- [WHAT YOU WILL DO]: Each line of the data that includes the string "resolution" is to be copied out.

# # # # #

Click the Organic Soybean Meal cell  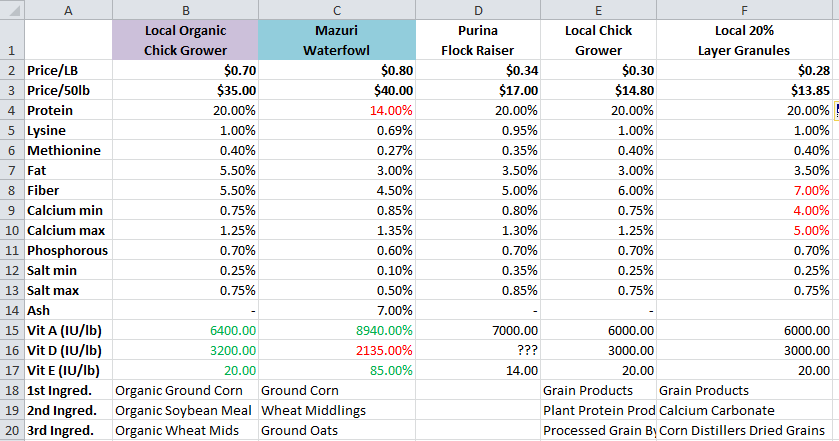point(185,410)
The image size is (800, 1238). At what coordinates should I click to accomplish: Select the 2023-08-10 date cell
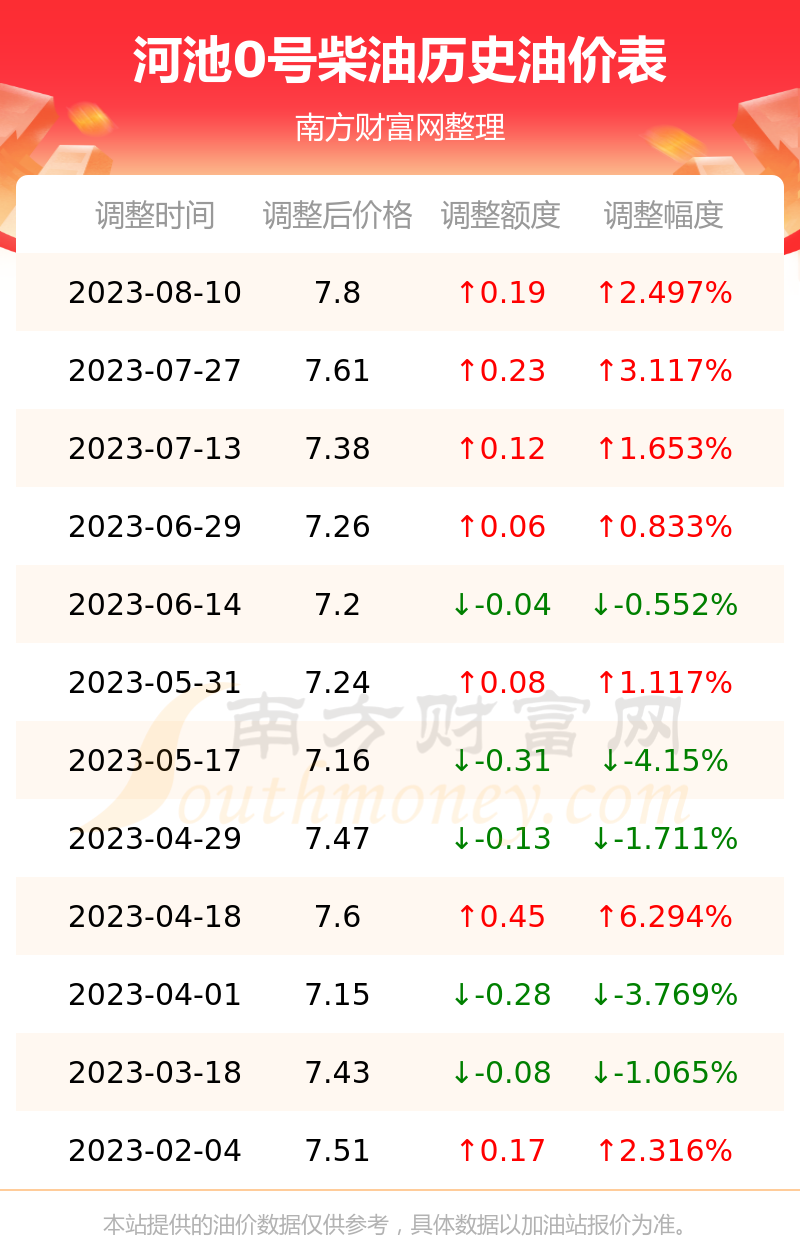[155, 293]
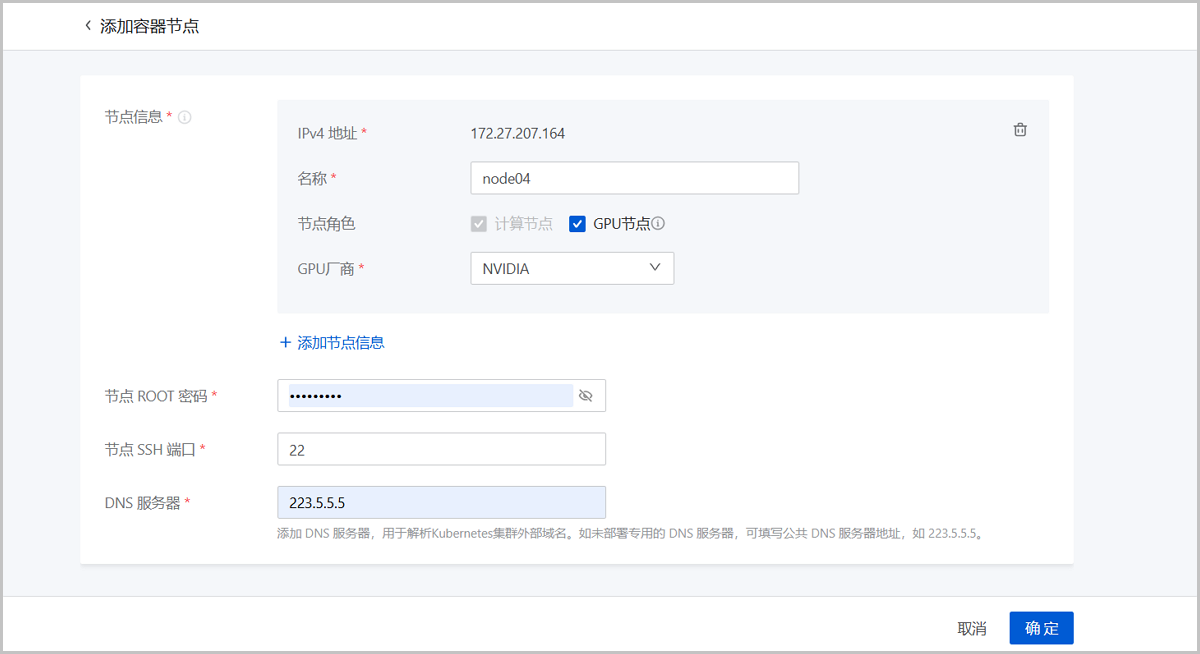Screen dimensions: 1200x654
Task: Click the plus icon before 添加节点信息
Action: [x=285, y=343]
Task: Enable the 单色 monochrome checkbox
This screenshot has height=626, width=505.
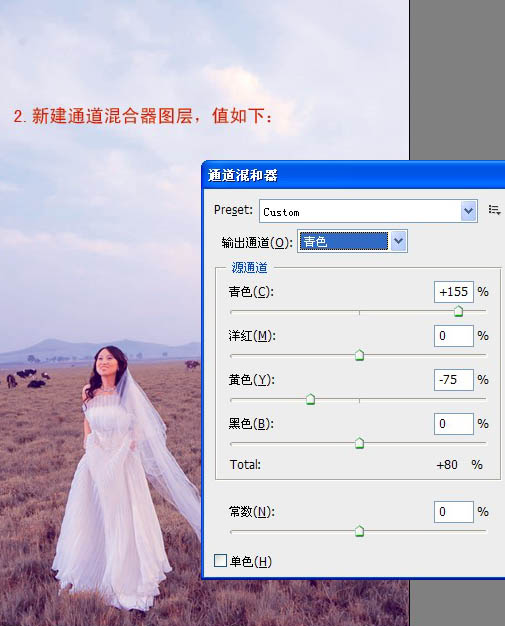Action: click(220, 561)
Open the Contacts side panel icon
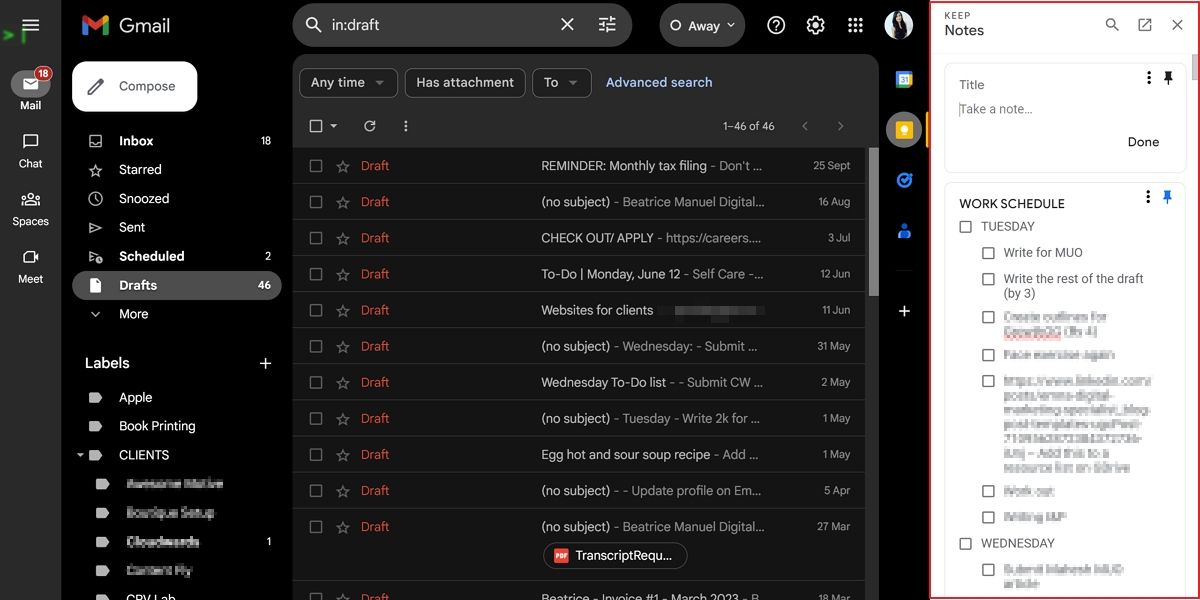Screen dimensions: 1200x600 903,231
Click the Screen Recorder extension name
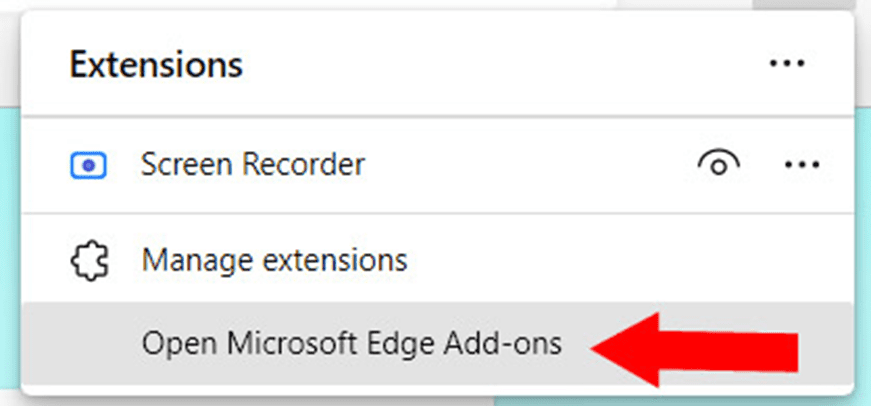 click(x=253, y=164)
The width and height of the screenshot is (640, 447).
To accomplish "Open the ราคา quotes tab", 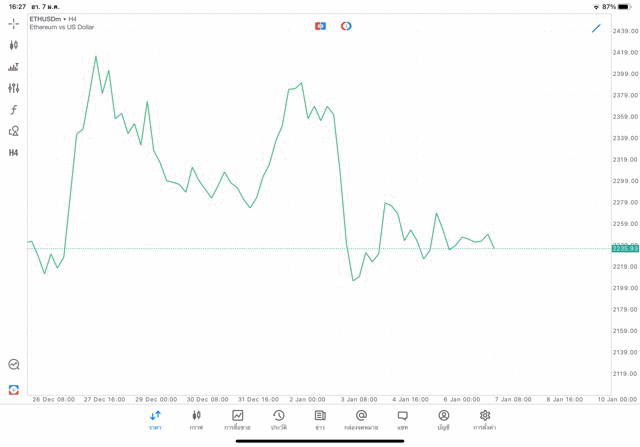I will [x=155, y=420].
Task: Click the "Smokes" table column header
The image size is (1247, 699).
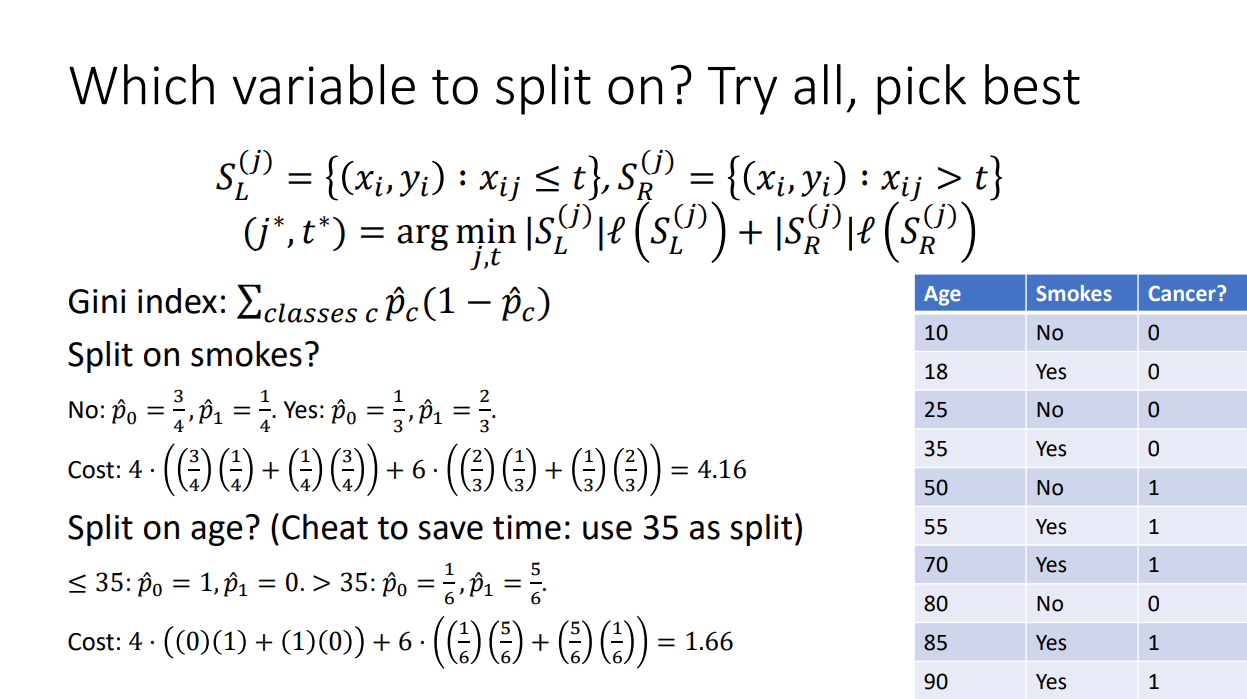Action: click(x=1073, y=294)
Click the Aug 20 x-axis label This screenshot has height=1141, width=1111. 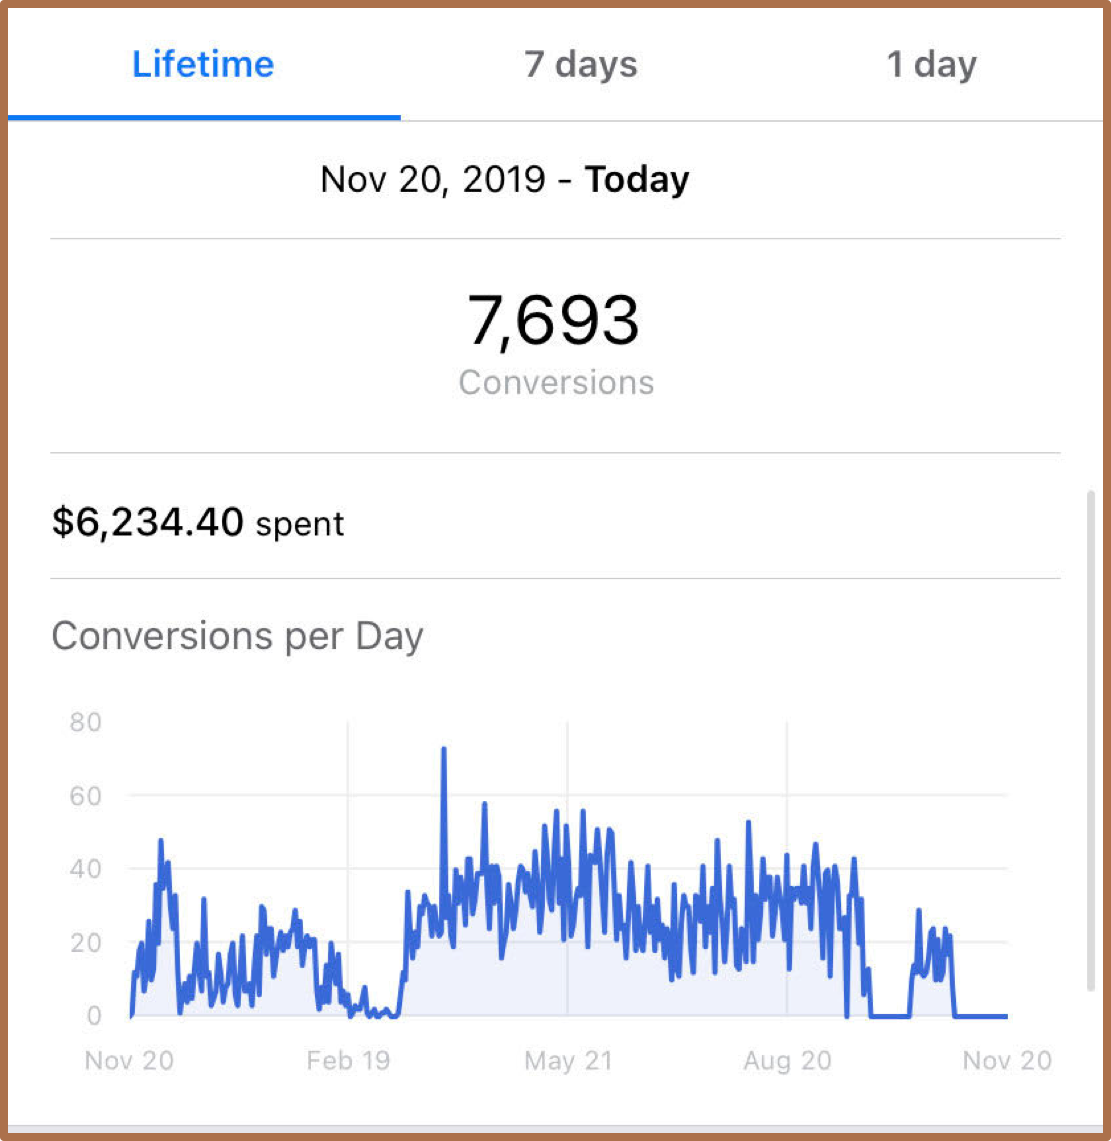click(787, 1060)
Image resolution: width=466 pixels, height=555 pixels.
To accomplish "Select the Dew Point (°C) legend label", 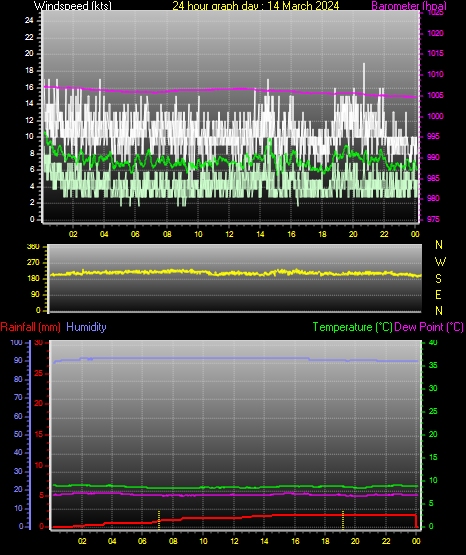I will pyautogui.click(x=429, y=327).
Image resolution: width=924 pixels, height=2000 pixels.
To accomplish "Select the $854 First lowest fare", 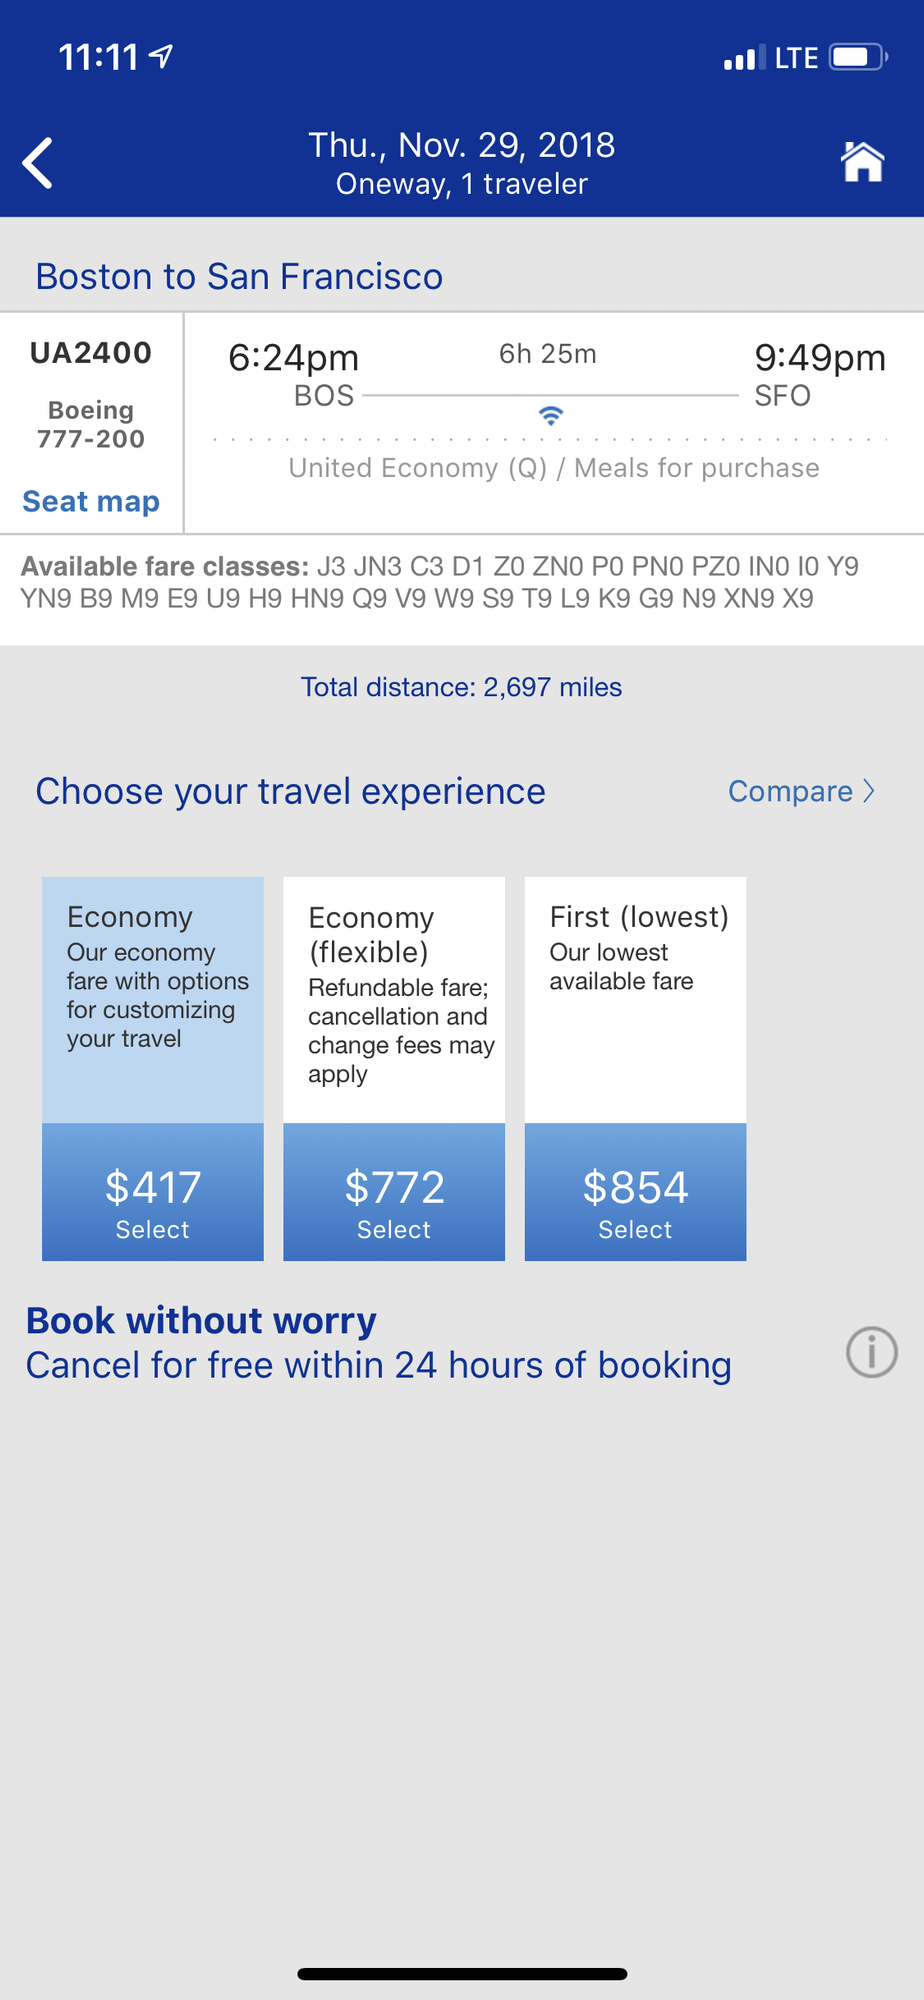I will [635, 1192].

# # # # #

- [YOUR SOLUTION]:
Image resolution: width=466 pixels, height=555 pixels.
Image resolution: width=924 pixels, height=2000 pixels.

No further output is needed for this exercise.